Saturday, January 23, 2010

Sikuli: Visual Image Search and Automation

Just found this amazing paper: Sikuli: Using GUI Screenshots for Search and Automation
From MIT's Tom Yeh, Tsung-Hsiang Chang, and Robert C. Miller.



The idea is simple: how often you wished you had the possibility to use images instead of words?
They say an image is worth a thousand words, and sometimes that is actually the case.

In the graphical computer world we live in, there are things that just can't be translated into words, and using images would greatly simplify some tasks.

From their abstract:
We present Sikuli, a visual approach to search and automation of graphical user interfaces using screenshots. Sikuli allows users to take a screenshot of a GUI element (such as a toolbar button, icon, or dialog box) and query a help system using the screenshot instead of name.

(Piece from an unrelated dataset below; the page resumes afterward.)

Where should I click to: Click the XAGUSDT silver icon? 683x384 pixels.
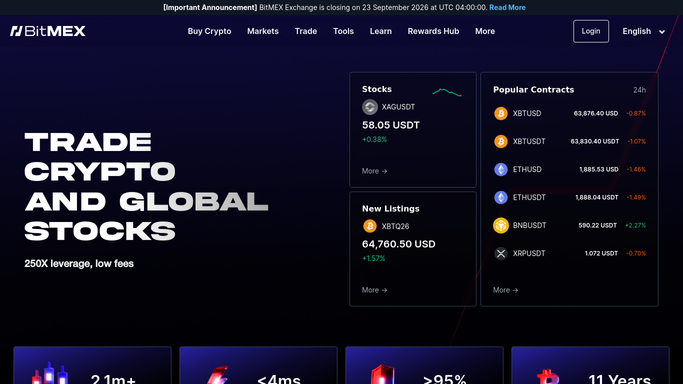click(370, 107)
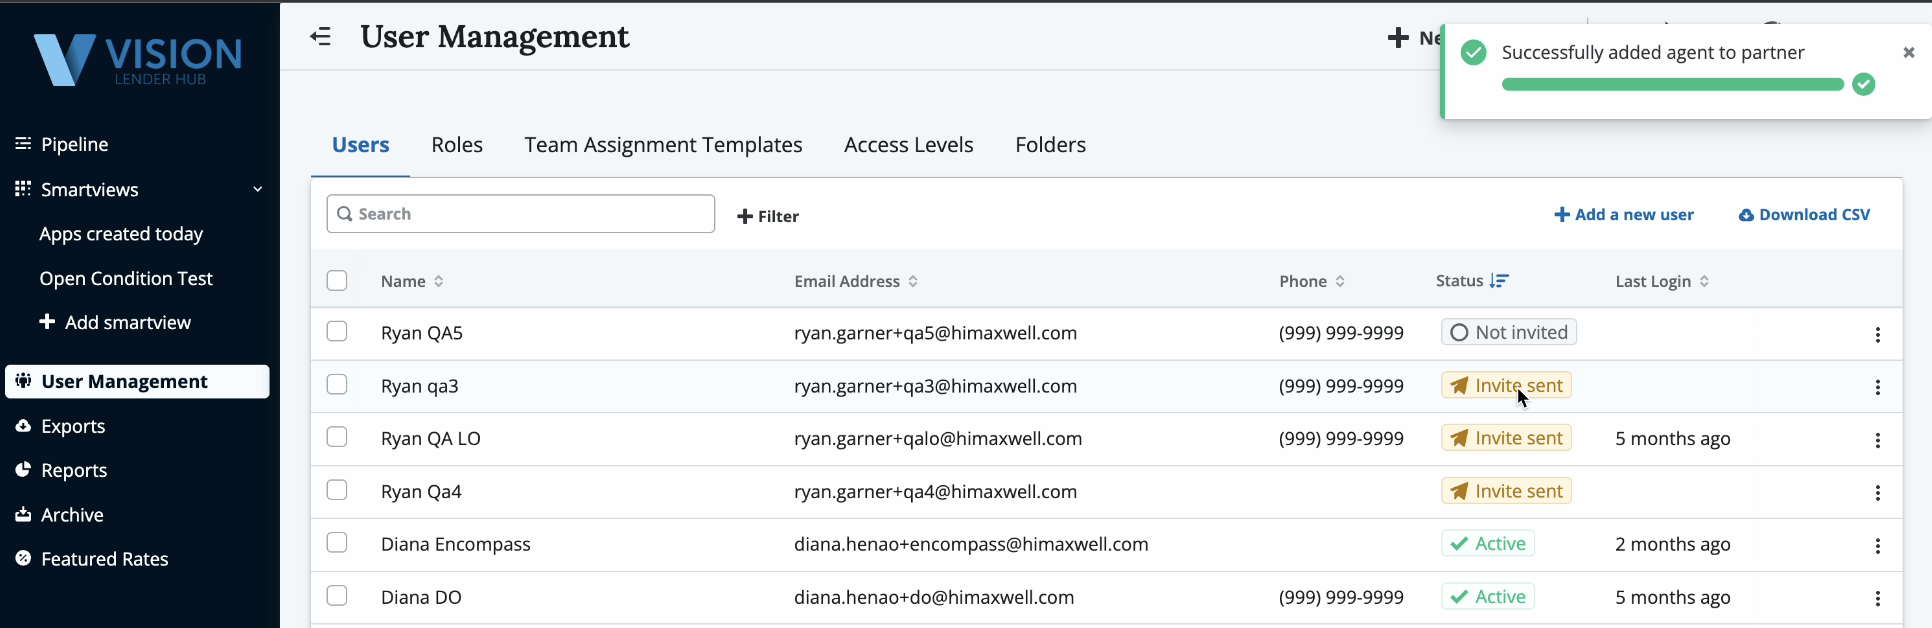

But that's not all... imagine you want to create a script to automate some task on your computer, and you have to press an icon that may be positioned in different places?

Something like... this:

Sikuli also provides a visual scripting API for automating GUI interactions, using screenshot patterns to direct mouse and keyboard events. We report a web-based user study showing that searching by screenshot is easy to learn and faster to specify than keywords.

This kind of tools would allow you to easily do some complex image processing tasks, such as - for instance - a baby monitoring script, that would check if the baby was sleeping face up.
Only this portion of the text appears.